Harvard Magazine reports that Harvard recently invited professional race-baiter Ta-Nehisi Coates to deliver the keynote address at a day-long liberal guiltfest over the century-and-a-half extinct institution which (regrettably) brought Coates’ ancestors to American shores.

The above 19th century daguerrotype served as poster-image for the conference because the wicked and nefarious naturalist Louis Agassiz, while working at Harvard, had caused that image to be captured for use in his studies of taxonomy and human etiology. That racist bastard Agassiz working in the first half of the 19th century (Can you imagine?) actually took the differences in skin color and physiognomy exhibited in this image as evidence supporting a significant taxonomic distinction between Sub-Saharan Africans and Europeans.

The audience of Harvards trembled guiltily on their seats as Ta-Nehisi Coates demanded reparations, telling his open-mouthed listeners that “We talk about enslavement as if it were a bump in the road. And I tell people: it’s the road. It’s the actual road.”

Daniel Coquillette, Harvard Law School’s Warren visiting professor of American legal history, and the author of the 2015 book, On the Battlefield of Merit: Harvard Law School, the First Century, gave an account of Isaac Royall, whose bequest led to the 1817 founding of the law school and whose newly revealed slave legacy roiled the campus last year with intense protest and controversy. A West Indian planter and strikingly cruel man, Royall owned a sugar plantation on the island of Antigua during the eighteenth century.
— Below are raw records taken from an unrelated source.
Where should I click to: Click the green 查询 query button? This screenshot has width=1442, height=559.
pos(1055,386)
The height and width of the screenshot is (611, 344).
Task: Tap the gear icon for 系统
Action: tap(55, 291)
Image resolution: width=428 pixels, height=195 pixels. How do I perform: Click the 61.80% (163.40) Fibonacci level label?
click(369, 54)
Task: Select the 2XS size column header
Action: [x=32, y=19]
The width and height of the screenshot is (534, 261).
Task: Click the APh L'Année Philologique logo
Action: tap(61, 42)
Sending gasps through the audience, Coquillette described how Royall brutally suppressed a major slave revolt there in 1736. More than 350 slaves had mobilized, but “at the last moment,” Coquillette said, they were betrayed. After it was over, 77 slaves were burned at the stake, and six others were drawn and quartered. The leader of the uprising, a slave named “King” Court, was gibbeted alive.
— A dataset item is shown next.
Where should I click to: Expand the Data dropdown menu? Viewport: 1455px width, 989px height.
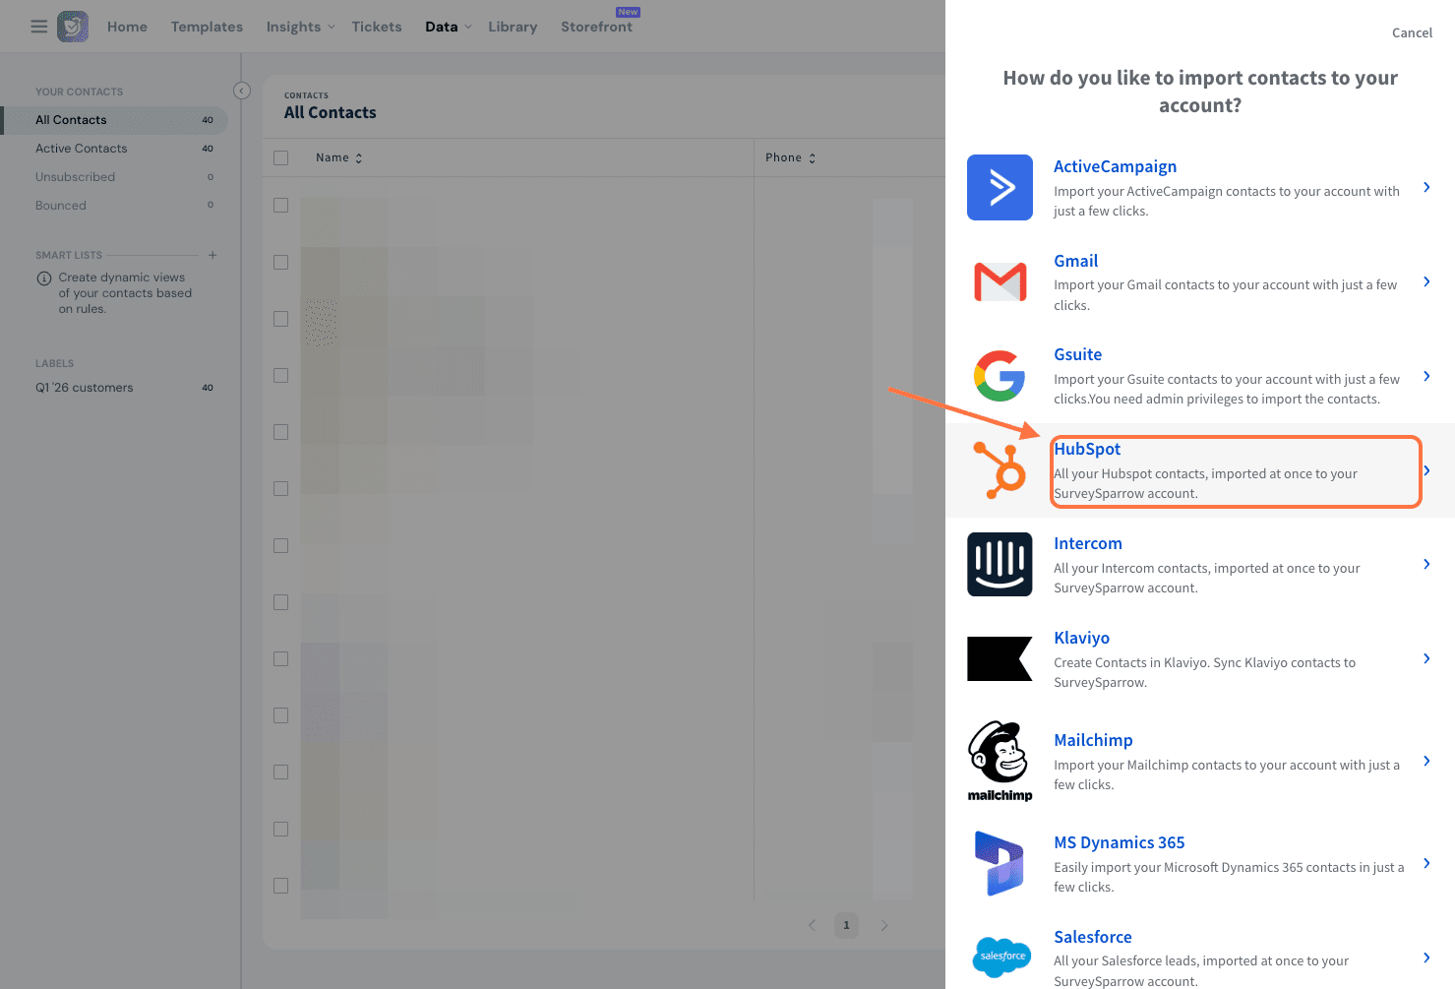[x=448, y=27]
Following student-led protests, organized under the name Royall Must Fall, the law school decided last spring to change its shield, which was based on the Royall family crest. At the same time, professor Janet Halley, who is the school’s Royall professor—one of the country’s oldest named chairs—began taking first-year law students on tours of the slave quarters at Royall’s home in Medford, as a way of engaging the University’s heritage.

Read the whole thing.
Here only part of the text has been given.